Merging a folder of images

I was trying to merge images and run OCR on top of them using using img2pdf and ocrmypdf.
Running it via the Terminal does work.
This is the shell command: img2pdf *.tif | ocrmypdf --output-type pdf -l amh - myfile.pdf

I couldn’t get it work via DT’s smart rule.

on performSmartRule(theRecords)
	tell application id "DNtp"
		repeat with theRecord in theRecords
			set thePath to (the POSIX path of theRecord)
			do shell script "img2pdf " & thePath & "*.tif | ocrmypdf  --output-type pdf  -l amh  - " & thePath & "myfile.pdf"
		end repeat
	end tell
end performSmartRule

Can you guys help me with it?

Any reason why you’re not using the merge records and convert image or ocr file commands? Anyway, the smart rule fails because groups don’t have a path (and images inside the group might be located in various folders).

1 Like

Also, in AppleScript you have to use quoted form of for paths that you pass to do shell script. Otherwise, spaces etc. in file names will throw the shell off.

1 Like

I understand the problem. Thank you.

Abbyy’s OCR doesn’t support this language (Amharic). I am using Tesseract. As to the merging and covert image commands, I want it all to pass through one system (ocrmypdf).

I will try with hazel then.

Thank you.

Even with the missing quoted form of, this looks fishy to me. thePath is what it says – the path of the record. Which always contains the extension.

But you append *.tif to this path, which makes absolutely no sense. *.tif on the shell is equivalent to “all files with the extension .tif”. But to append *.tif to a path that already contains an extension makes no sense at all. Either you loop over the documents selected by the smart rule and use only quoted form of thePath. Or you want to process all matching records at once, in which case you’d have to build a long string consisting of all the quoted form of thePath values, separated by spaces. You’re mixing these approaches.

In JavaScript, I’d try something like this

function performsmartrule(records) {
  const currentApplication = Application.currentApplication();
  currentApplication.includeStandardAdditions = true;
  /* Build an array of quoted path names */
  const allPaths = records.path().map(p => `"${p}"`);
  currentApplication.doShellScript(`img2pdf ${allPaths.join(" ")} | ocrmypdf --output-type pdf -l amh - /tmp/myfile.pdf`);
}

This is not tested
What it does:

  • It gets all the paths in an array (records.path())

> [DATASET EXTRACT]
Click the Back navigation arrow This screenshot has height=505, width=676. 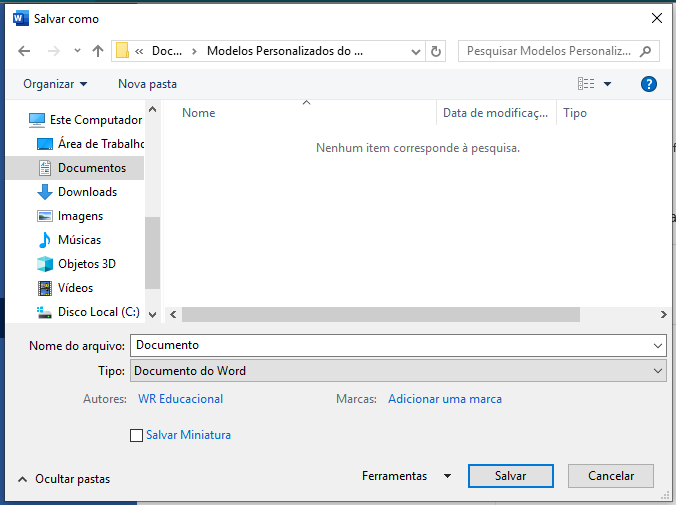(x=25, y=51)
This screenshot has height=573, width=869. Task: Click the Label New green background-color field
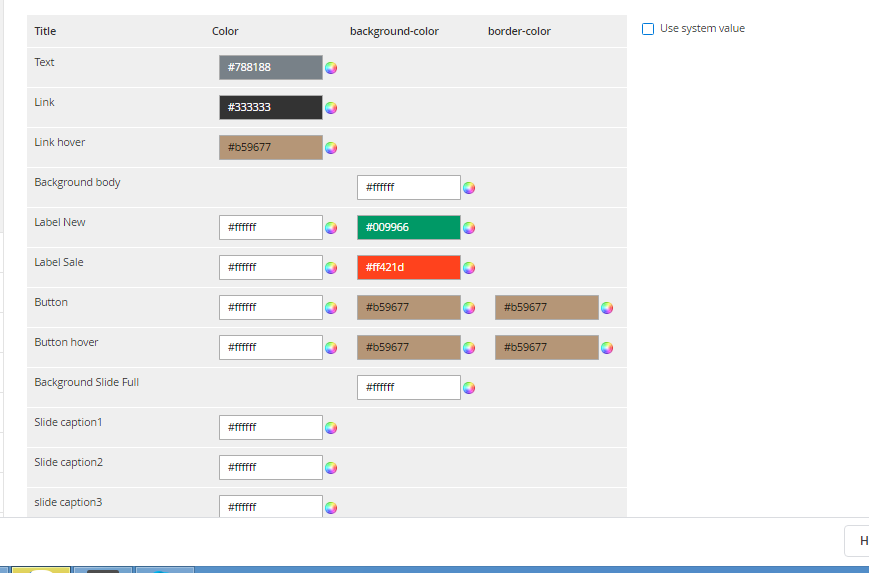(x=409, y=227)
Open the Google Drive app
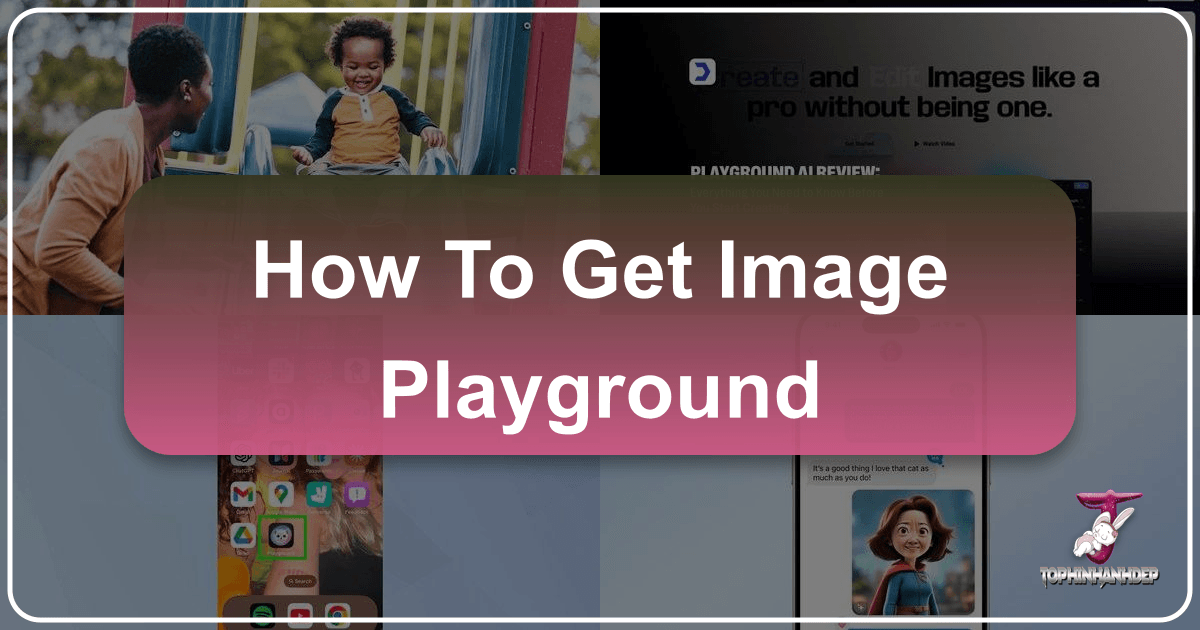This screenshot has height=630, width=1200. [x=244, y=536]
==
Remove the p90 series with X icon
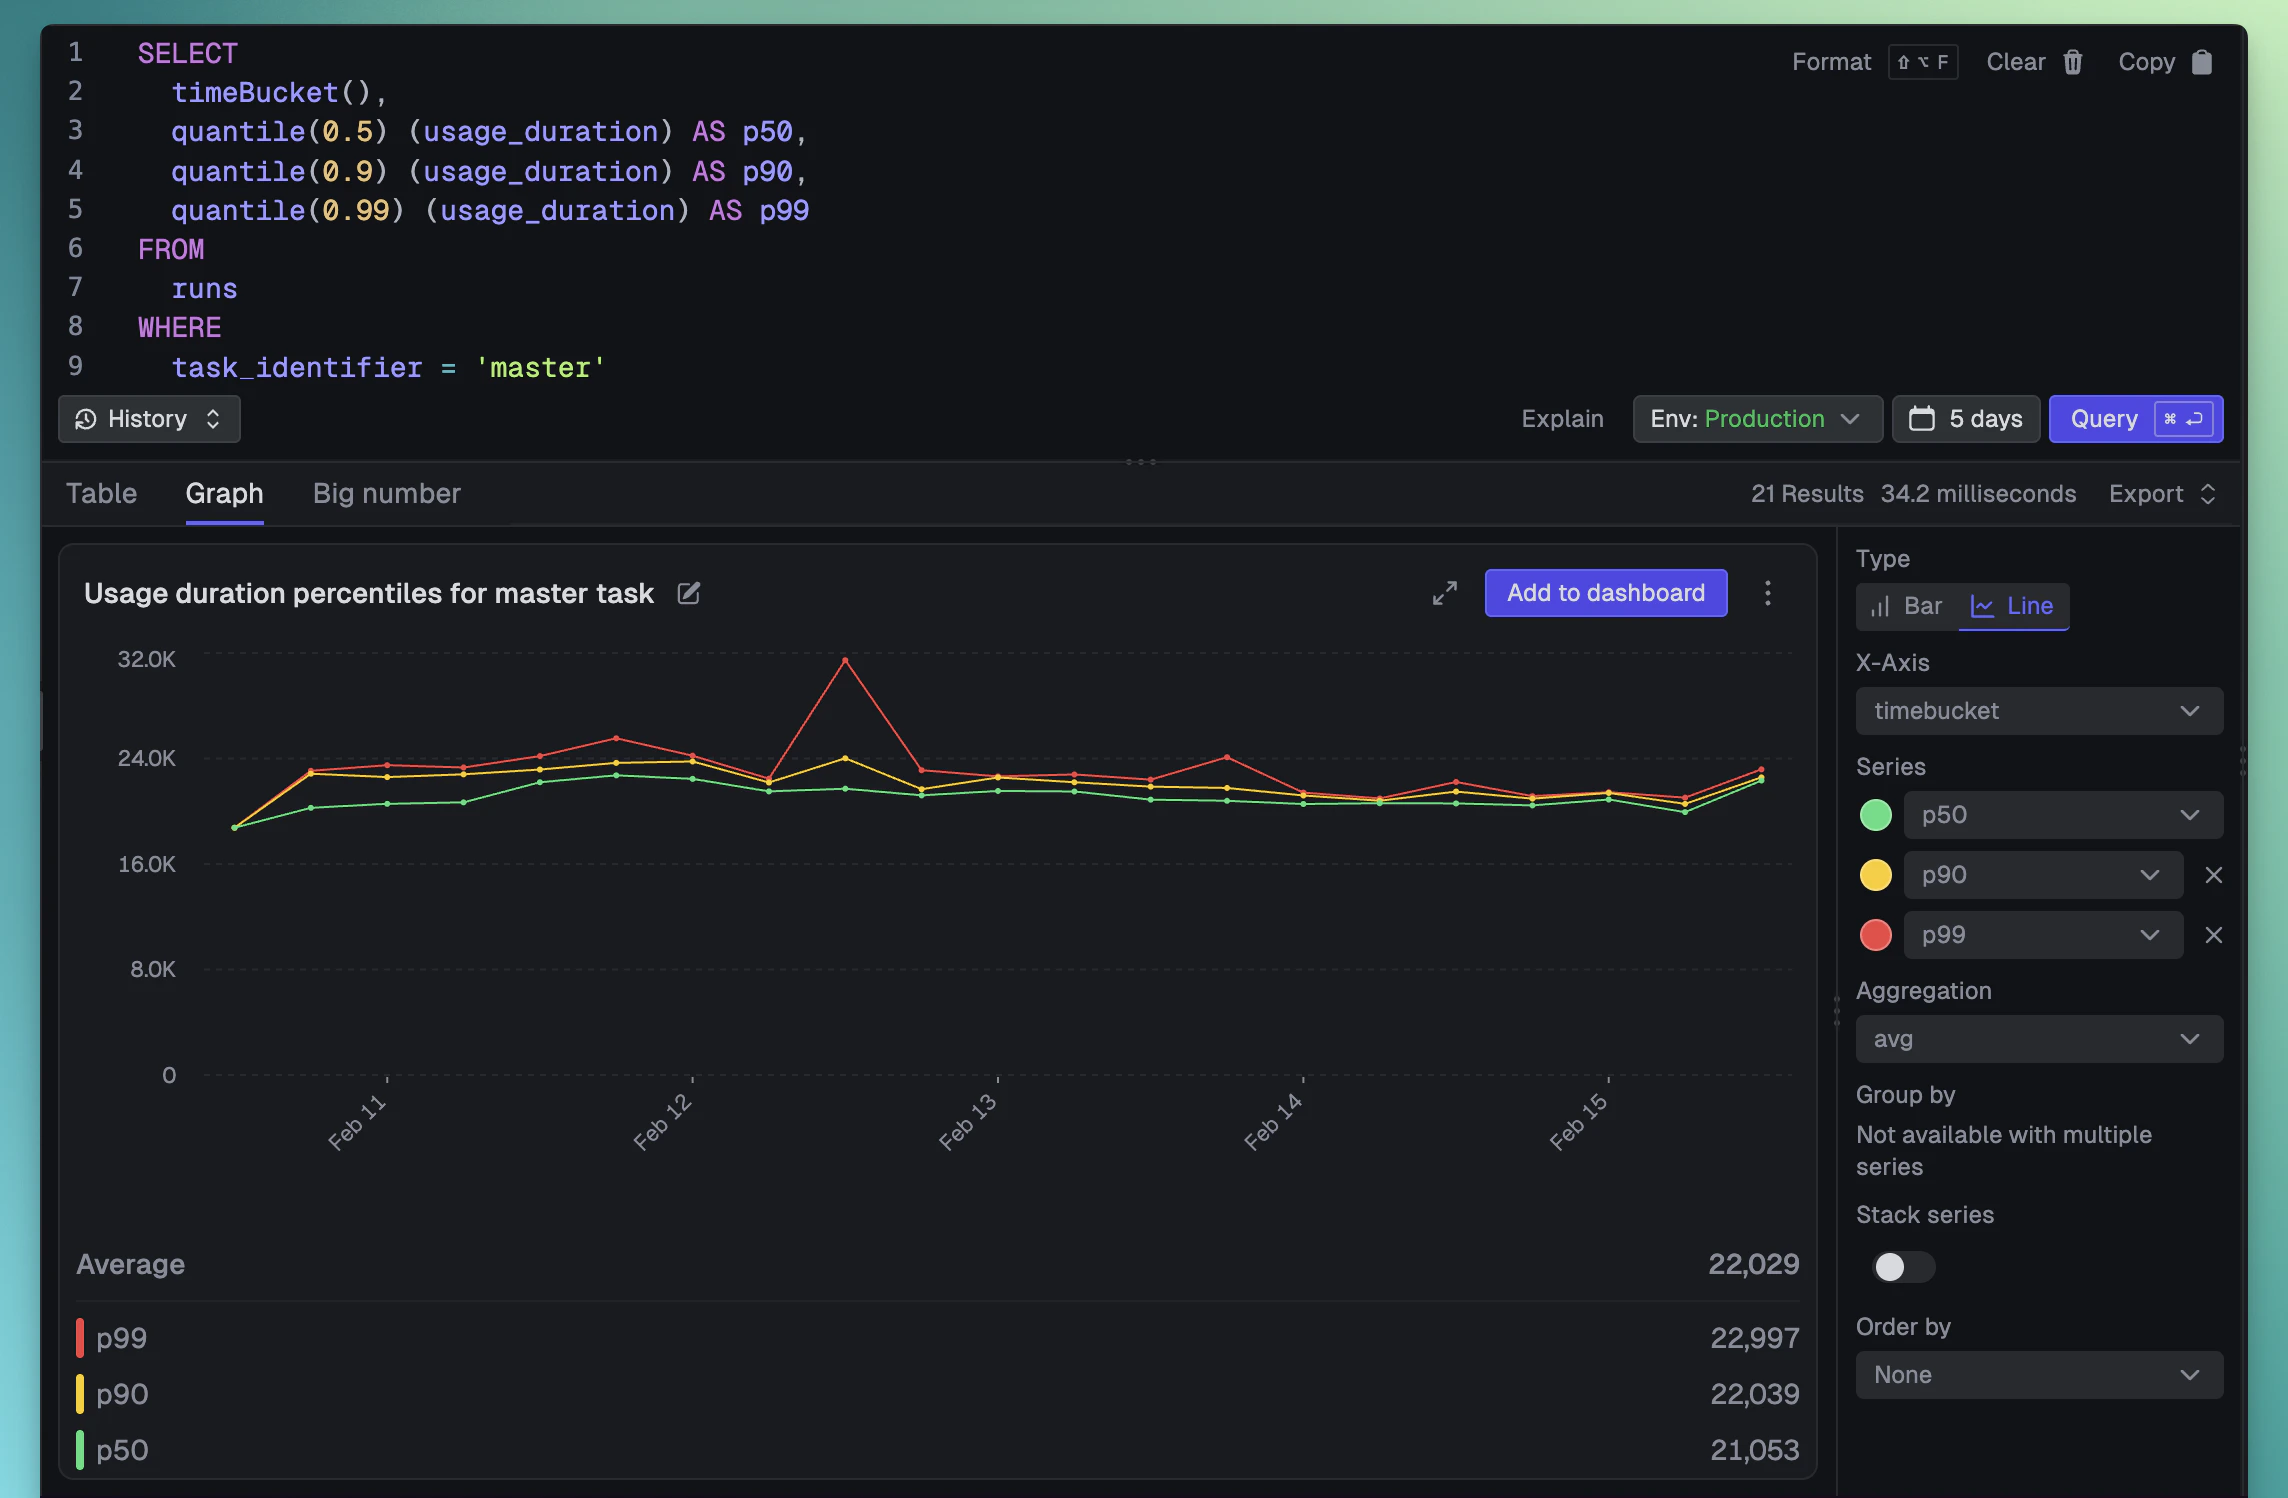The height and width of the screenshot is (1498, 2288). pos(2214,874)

> [INSTRUCTION A]
Could you rewrite the image-merging thread, starting at "This is the" and ending at "me with it?", with "thePath" replaced by "filePath" each time it occurs?
> [INSTRUCTION B]
How would the image-merging thread go on after its last line? Write the next part.

> [TASK RESULT A]
This is the shell command: img2pdf *.tif | ocrmypdf --output-type pdf -l amh - myfile.pdf

I couldn’t get it work via DT’s smart rule.

on performSmartRule(theRecords)
	tell application id "DNtp"
		repeat with theRecord in theRecords
			set filePath to (the POSIX path of theRecord)
			do shell script "img2pdf " & filePath & "*.tif | ocrmypdf  --output-type pdf  -l amh  - " & filePath & "myfile.pdf"
		end repeat
	end tell
end performSmartRule

Can you guys help me with it?

> [TASK RESULT B]
  • Using map, it creates a new array (allPaths) where all paths are included in double quotes to protect spaces (this does not protect quotes in filenames, though).
  • Then it uses doShellScript, taking all elements from allPaths and joining them with a space character into a single string
  • The rest is the same as in your script, except for the output file: I use /tmp/myfile.pdf, but that’s not mandatory. Any POSIX path will do here.

The smart rule processes actually groups which don’t have any path at all (and no extension of course).

Right – I missed that. But then the shell thingy can’t work at all because groups don’t have a path. Yes, you said that already :wink:

So, what one could do:

function performsmartrule(group) {
  const currentApplication = Application.currentApplication();
  currentApplication.includeStandardAdditions = true;
  /* Build an array of quoted path names of all children of this group */
  const allPaths = group.children.path().map(p => `"${p}"`);
  currentApplication.doShellScript(`img2pdf ${allPaths.join(" ")} | ocrmypdf --output-type pdf -l amh - /tmp/myfile.pdf`);
}

Not sure though if children is the right element to use here – we talked about that, but I forgot the subtleties differentiating between records, children, and contents.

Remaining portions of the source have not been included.